Glycans are notoriously difficult to tag with any kind of probe, because unlike proteins or DNA, they don't have distinctive sequences or chemical reactivities that can be targeted. And unlike proteins, they are not genetically encoded, so cells can't be genetically engineered to produce sugars labeled with fluorescent tags such as green fluorescent protein.
One of the key glycans in M. tuberculosis, known as ManLAM, contains a rare sugar known as MTX, which is unusual in that it has a thioether — a sulfur atom sandwiched between two carbon atoms. This chemical group presented an opportunity to use a small-molecule tag that had been previously developed for labeling methionine, an amino acid that contains a similar group.
The researchers showed that they could use this tag, known as an oxaziridine, to label ManLAM in M. tuberculosis. The researchers linked the oxaziridine to a fluorescent probe and showed that in M. tuberculosis, this tag showed up in the outer layer of the cell wall. When the researchers exposed the label to Mycobacterium smegmatis, a related bacterium that does not cause disease and does not have the sugar MTX, they saw no fluorescent signal.
"This is the first approach that really selectively allows us to visualize one glycan in particular," Smelyansky says.
Better diagnostics
The researchers also showed that after labeling ManLAM in M. tuberculosis cells, they could track the cells as they infected immune cells called macrophages.

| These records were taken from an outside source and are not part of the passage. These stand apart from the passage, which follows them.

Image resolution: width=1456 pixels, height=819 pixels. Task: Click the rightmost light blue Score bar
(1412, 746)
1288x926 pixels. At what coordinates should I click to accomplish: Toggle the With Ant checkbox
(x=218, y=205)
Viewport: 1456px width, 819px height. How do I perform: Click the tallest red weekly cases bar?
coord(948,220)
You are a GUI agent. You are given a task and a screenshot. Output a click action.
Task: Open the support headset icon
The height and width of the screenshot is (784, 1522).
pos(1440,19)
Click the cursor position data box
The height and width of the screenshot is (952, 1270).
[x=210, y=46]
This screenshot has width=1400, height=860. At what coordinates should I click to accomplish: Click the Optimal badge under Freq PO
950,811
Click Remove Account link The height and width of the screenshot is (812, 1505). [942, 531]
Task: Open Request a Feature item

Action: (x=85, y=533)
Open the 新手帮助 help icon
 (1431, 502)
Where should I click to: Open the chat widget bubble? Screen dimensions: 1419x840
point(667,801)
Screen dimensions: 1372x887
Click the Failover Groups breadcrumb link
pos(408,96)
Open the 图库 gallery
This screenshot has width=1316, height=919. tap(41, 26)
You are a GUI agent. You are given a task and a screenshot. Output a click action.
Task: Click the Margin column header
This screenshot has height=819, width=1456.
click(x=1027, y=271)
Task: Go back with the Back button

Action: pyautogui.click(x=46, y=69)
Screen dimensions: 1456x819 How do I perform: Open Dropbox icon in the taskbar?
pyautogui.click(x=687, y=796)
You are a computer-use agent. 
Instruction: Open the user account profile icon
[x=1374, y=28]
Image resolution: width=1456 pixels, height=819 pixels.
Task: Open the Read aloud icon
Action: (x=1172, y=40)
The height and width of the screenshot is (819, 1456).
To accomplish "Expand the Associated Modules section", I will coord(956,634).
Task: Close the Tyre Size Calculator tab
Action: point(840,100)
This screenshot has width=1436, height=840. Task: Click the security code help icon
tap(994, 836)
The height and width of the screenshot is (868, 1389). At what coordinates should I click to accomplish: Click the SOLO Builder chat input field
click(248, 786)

Some tuberculosis researchers had hypothesized that the bacterial cells shed ManLAM once inside a host cell, and that those free glycans then interact with the host immune system. However, the MIT team found that the glycan appears to remain in the bacterial cell walls for at least the first few days of infection.
"The bacteria still have their cell walls attached to them. So it may be that some glycan is being released, but the majority of it is retained on the bacterial cell surface, which has never been shown before," Smelyansky says.
The researchers now plan to use this approach to study what happens to the bacteria following treatment with different antibiotics, or immune stimulation of the macrophages. It could also be used to study in more detail how the bacterial cell wall is assembled, and how ManLAM helps bacteria get into macrophages and other cells.
"Having a handle to follow the bacteria is really valuable, and it will allow you to visualize processes, both in cells and in animal models, that were previously invisible," Kiessling says.
She also hopes to use this approach to create new diagnostics for tuberculosis. There is currently a diagnostic in development that uses antibodies to detect ManLAM in a urine sample. However, this test only works well in patients with very active cases of TB, especially people who are immunosuppressed because of HIV or other conditions.
Using their small-molecule sensor instead of antibodies, the MIT team hopes to develop a more sensitive test that could detect ManLAM in the urine even when only small quantities are present.